Heritage assets are often described as ‘inalienable’, because the holder cannot sell or dispose of them without external consent. These restrictions may be formed in law, for example, trust law relating to a charity’s governing documents. Some argue that inalienability means that assets held in trust are not actually assets of the organisation that holds them. However, the UK Financial Reporting Council states that inalienable assets meet the definition of an asset because they may be used to generate income (e.g. attracting visitors to a museum) and have service potential.

The UK government publishes a list of heritage assets that are tax exempt.

Planning definition
The term ‘heritage asset’ is used in the UK to describe a range of geographical components of the historic environment which have been positively identified as having a degree of significance meriting consideration in planning decisions.

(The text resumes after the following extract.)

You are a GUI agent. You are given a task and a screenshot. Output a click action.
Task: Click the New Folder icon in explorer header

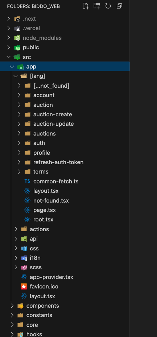point(97,6)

These include listed buildings; old buildings that are not listed but still have local historical importance; scheduled monuments; war memorials; historic wreck sites; parks; historic gardens; conservation areas, archaeological sites and so on. They also include places and properties that are not formally protected through the designation system, and certain historic landscapes.  The term 'heritage asset' is often used as a convenient collective term for all these items.

Not all heritage assets are legally protected through the designation system.

Only those that have special interest or national importance are protected through a range of separate pieces of legislation as either scheduled monuments; listed buildings; registered parks and gardens; registered battlefields; historic wrecks or conservation areas. However, many locally important heritage assets, which do not meet the criteria for national designation, are noted in local council lists, on local ‘heritage asset registers’ and on 'Historic Environment Records'. These are referred to in local and regional planning policies.
'Heritage environment records'(HERs) are also sometimes called 'Sites and Monuments Records'.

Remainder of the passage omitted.